15 brightly coloured post-it notes in neat lines. We smiled as we had to put away our laptops, at the quaintness of the exercise. Write 5 things you have, 5 things you can do and 5 people you love. Then, at random intervals, to the ‘boing’ of a phone alarm at odds with the cacophony within, we had to take something away. This is what it is like to get old, we were told. A depressing Russian roulette of everything you can’t leave behind.
My phone is relinquished easily, but soon the words on the crumpled paper start to sting. You are not allowed to look before you take them away, just as in life you don’t get to choose. My parents. My dog. My sister and her husband. It’s completely hypothetical, but it stings behind my eyes.
I cheat. I know that the three precious ones who make me an aunty are all on the same pink square to the left. I didn’t have enough room to write everyone individually, so before I knew what it would mean I grouped them together. I steer far away from that side of things. I cannot fold them up in front of this room of people.
It sounds barbaric, but it was more of an awakening, a reminding. I chose the seminar randomly, but it did not choose me the same way. God knew, as he always does. It was on ministry to seniors and it didn’t take very long to feel real. I thought about my Grandma, who all of my life and especially at the end was easy to love. I thought much more about my Nan who I love very poorly indeed.
It was easy to think of older people in my churches, past and recent, who are precious to me beyond belief. This has been the norm of my life. It was very hard to think of my Nan, who sits in a row I used to frequent, in a church my heart still loves, and sleeps through the messages each week that could save her life. It was very hard because I am so bad at loving her that I don’t know why she would want to be a Christian if that’s what I say I am. Any grace extended is squeezed out, like the final insufficient mint of toothpaste. Mostly the opposite is snapped, impatiently.

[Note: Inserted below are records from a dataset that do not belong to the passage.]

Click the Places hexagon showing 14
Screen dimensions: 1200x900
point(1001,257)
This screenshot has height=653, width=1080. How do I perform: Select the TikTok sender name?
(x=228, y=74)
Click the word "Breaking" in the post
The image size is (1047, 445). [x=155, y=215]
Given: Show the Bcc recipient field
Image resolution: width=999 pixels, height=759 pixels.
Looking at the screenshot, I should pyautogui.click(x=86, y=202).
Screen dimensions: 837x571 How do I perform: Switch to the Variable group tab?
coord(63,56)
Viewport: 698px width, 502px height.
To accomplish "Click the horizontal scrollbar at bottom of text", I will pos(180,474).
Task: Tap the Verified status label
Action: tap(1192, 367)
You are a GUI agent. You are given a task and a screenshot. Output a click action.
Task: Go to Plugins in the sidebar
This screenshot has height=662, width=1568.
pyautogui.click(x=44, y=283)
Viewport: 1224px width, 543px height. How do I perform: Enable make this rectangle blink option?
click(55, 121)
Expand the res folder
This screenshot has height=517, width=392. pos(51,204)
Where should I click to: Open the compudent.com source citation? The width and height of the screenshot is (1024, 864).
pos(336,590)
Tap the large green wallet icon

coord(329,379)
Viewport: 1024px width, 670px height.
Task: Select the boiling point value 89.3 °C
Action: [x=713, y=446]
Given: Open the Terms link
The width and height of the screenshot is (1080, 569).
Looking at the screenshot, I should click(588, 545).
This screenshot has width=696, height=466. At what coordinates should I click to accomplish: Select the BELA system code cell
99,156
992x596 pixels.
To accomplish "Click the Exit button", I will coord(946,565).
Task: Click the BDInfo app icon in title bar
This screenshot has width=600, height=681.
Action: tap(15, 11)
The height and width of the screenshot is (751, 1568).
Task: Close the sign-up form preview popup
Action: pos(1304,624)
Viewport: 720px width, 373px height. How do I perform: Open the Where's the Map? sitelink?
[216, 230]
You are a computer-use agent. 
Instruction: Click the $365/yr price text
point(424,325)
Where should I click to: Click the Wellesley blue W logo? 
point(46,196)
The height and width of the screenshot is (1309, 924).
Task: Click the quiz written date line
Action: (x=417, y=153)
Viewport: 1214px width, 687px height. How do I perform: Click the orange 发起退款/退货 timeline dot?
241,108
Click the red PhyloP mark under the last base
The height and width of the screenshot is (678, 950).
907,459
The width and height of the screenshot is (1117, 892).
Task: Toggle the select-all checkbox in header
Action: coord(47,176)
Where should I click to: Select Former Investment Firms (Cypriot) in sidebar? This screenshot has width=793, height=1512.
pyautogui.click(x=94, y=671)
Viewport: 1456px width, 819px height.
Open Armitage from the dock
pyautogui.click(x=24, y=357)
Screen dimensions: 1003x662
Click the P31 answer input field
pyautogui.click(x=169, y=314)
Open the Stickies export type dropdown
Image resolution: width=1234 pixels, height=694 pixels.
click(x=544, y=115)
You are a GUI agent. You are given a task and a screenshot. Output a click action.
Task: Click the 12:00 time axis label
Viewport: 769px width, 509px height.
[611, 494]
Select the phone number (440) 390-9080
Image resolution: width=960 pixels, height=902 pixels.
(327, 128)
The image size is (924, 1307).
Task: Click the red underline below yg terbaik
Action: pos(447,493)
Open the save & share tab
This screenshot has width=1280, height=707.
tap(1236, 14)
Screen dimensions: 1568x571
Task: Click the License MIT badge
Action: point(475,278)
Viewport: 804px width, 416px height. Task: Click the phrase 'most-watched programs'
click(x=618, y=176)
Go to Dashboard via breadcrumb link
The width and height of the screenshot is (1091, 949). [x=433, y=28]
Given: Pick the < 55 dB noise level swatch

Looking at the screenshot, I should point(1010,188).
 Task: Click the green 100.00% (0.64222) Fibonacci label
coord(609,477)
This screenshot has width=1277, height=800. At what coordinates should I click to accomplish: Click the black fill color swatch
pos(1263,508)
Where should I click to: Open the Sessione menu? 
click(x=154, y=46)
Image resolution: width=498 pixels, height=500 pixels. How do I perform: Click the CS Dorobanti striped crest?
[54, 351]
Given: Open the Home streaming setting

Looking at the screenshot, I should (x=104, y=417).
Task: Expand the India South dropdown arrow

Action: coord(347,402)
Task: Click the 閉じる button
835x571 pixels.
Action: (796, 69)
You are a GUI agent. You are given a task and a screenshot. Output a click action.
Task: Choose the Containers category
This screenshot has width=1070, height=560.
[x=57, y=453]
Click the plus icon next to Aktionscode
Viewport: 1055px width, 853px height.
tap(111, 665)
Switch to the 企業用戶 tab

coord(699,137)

After many years of this, I conclude it is hard because she doesn’t love Jesus. This is true. There is an underlying hope and drive and expectation and anchor to my life that she does not share. Our relationship is frustrating because I do not want to talk to her about what the remembered “they” all do in Europe and why it is better than the present “us” here. I don’t want to be praised for things like unpacking the dishwasher faster than anyone she has ever met. I don’t want her to clam up just when things get interesting, the second anything deeper might be touched upon.
And she knows it.
My Nan has had a long, hard life. A war and a prisoner of war. A refugee and a grieving mother. A widow and a pensioner and a reluctant bush-dweller after years of city life. She wants to know that soon it will be over. She cannot fathom that maybe the end won’t signal release, after all she has seen.
I don’t have many answers today, after the seminar, just regrets. How can I ever undo all that I have done? I can’t. How can I ever think about it being different next time? I have made that vow so often that I despair. I am so very weak and hard and cold and wicked.
This isn’t something I can do alone and I don’t want to make any more vows, but I do long for it to be different. I will pray about that – maybe you could too?
The most important thing is for her to love Jesus, and I am ever so grateful, with all of my heart, that this can’t ultimately be thwarted by my many failures to love her. If she is being called sweetly by God, then he will have her. I hold on to that until my fingers are white at the edges.
But my terrible sin is not unnoticed and it will not go unpunished.
I read this morning in Spurgeon that a follower of Jesus does not confess sin as a criminal before a judge, but a child before a Father. Because the penalty has been paid, the confession is to restore relationship, not to atone for the guilt. I can’t atone. I never could, if I devoted every remaining second of my life, atone for one ill-spoken word. “Could my zeal no respite know…”
Which is why the fact that Jesus death was for my sin and in my place is so staggering. He did what I can’t, to achieve what I couldn’t, to win for me a life that I deserve the polar opposite of.
My Nan maybe doesn’t understand grace, because she has had to work so very hard, for so long. The idea that none of that counts, in the final scales, sounds like a terrible injustice. But at the same time, grace is too much for her. She has never been given anything as freely as the grace of God is offered to her.
Some of my friends didn’t have family to write on their pink squares. For one precious friend, it was my name they reluctantly screwed up. It could easily have worked the other way, if I didn’t have so much family to account for. My Nan was the only person alone in her pink square. She wasn’t removed in the exercise and she hasn’t been removed in reality either.
Will you pray, with me, that Jesus might do what only he can and break into her heart which is wrapped in decades of protective paper, and make it new? Will you pray, for me too? To love her, as I have been loved.